Stored items:
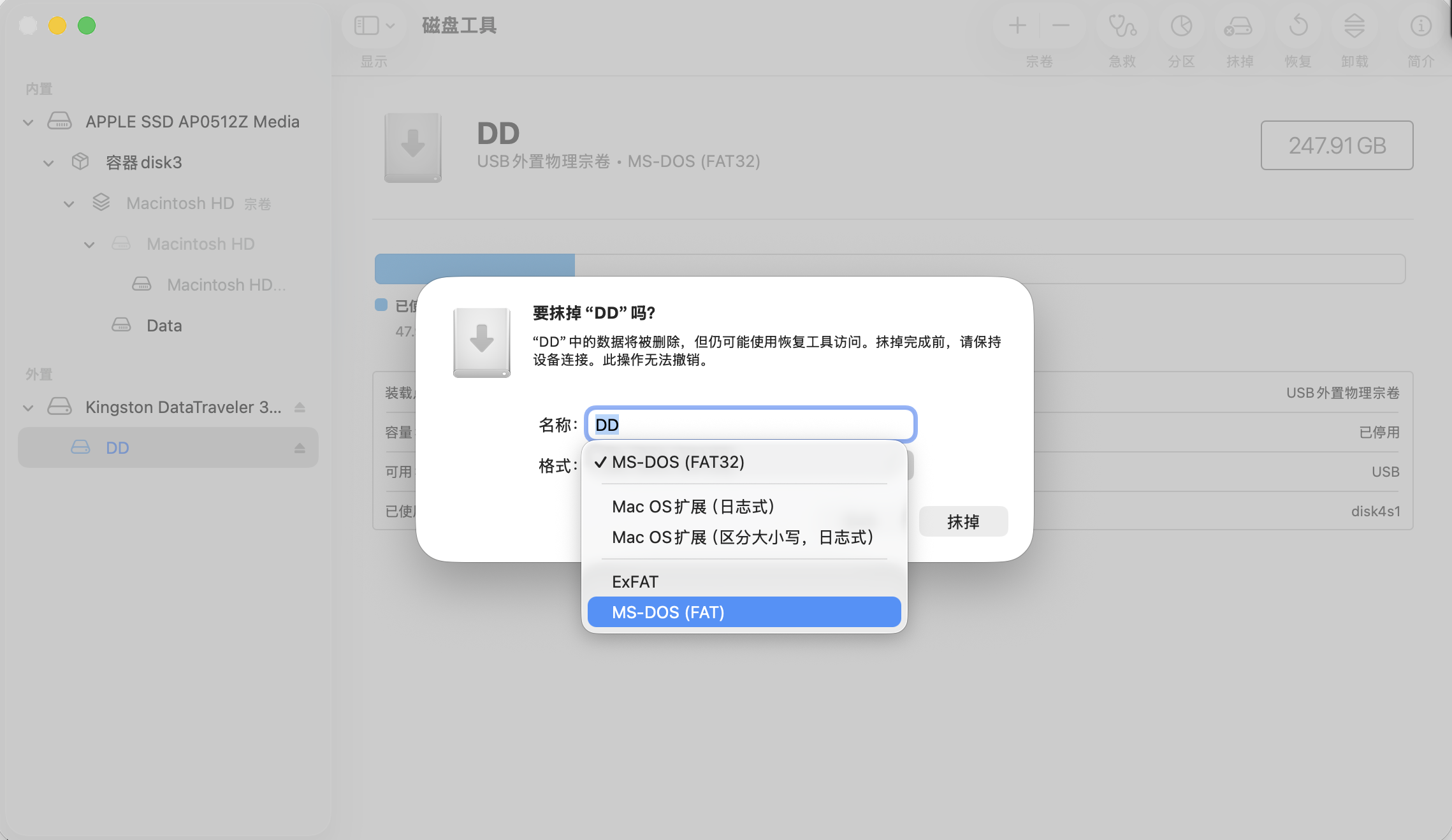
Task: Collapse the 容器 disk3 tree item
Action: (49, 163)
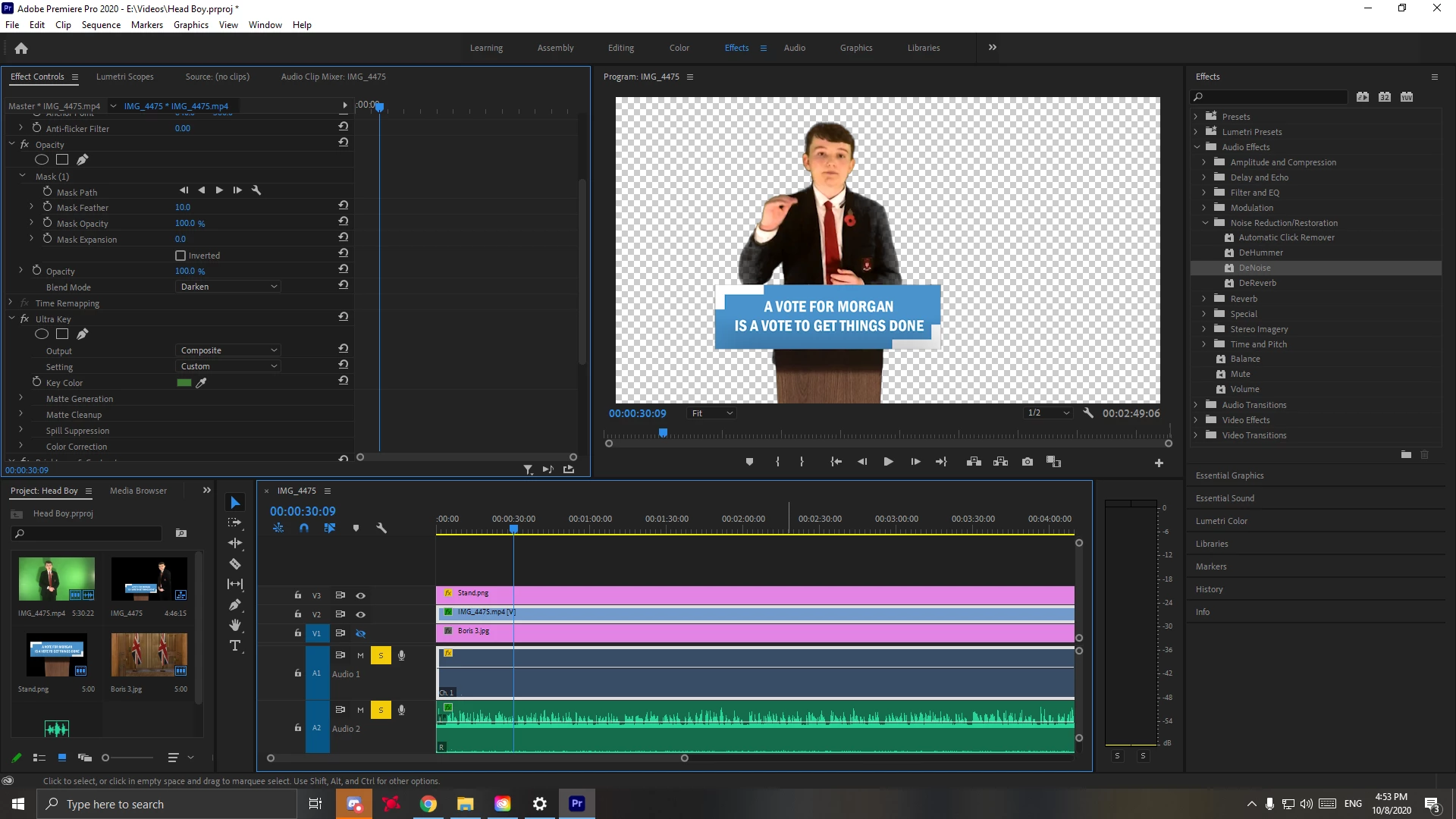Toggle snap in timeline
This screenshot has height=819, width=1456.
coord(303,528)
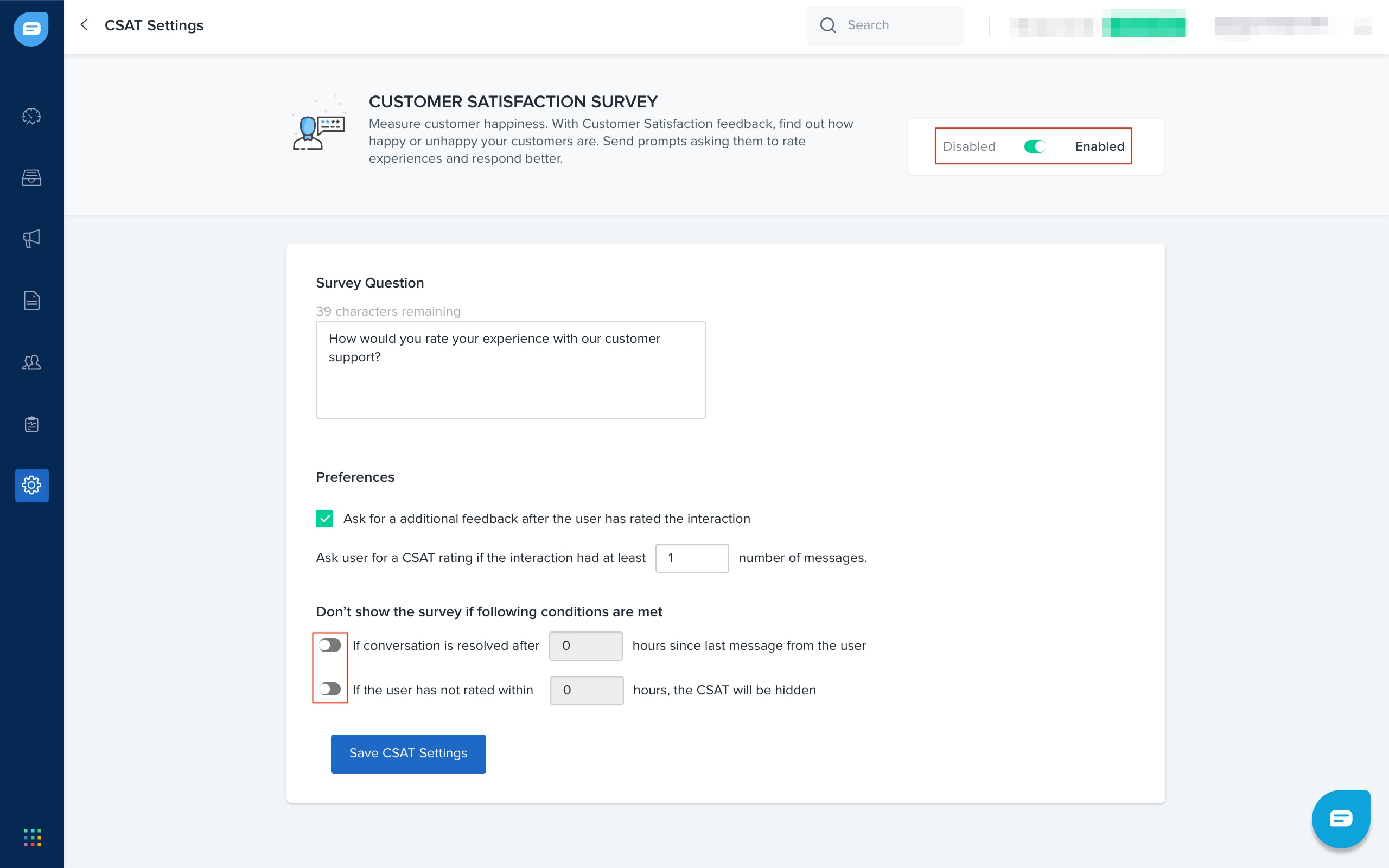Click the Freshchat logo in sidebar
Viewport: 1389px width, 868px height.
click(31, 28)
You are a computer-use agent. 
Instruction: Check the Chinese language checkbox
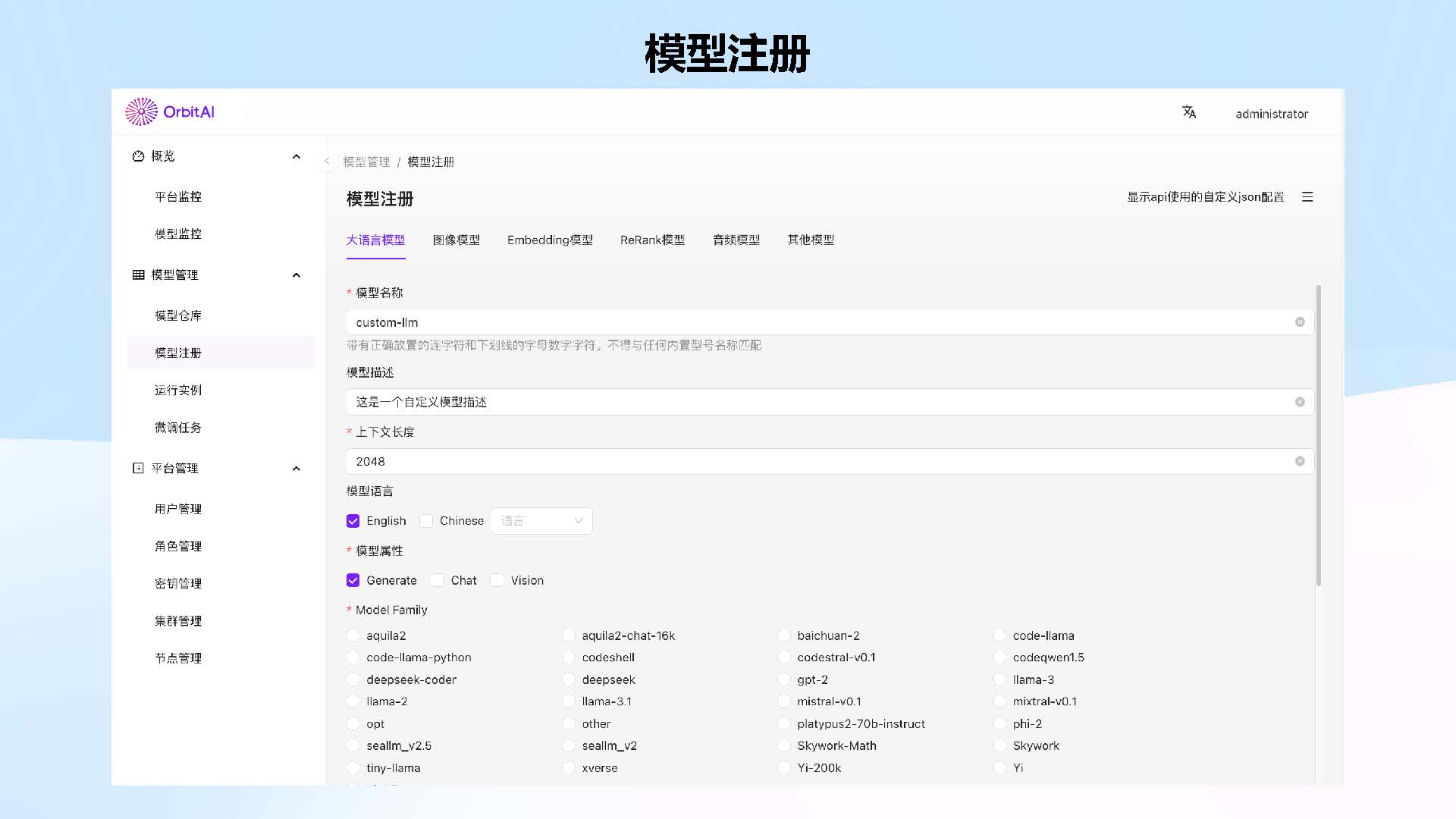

◆ **THE TASK**
From the line that holds "You are a computer-use agent." to the last line of the data, return those lines exactly and nothing else; both ends count, and pictures stay out.

◆ **SOLUTION TO THE EXERCISE**
You are a computer-use agent. 
Instruction: Check the Chinese language checkbox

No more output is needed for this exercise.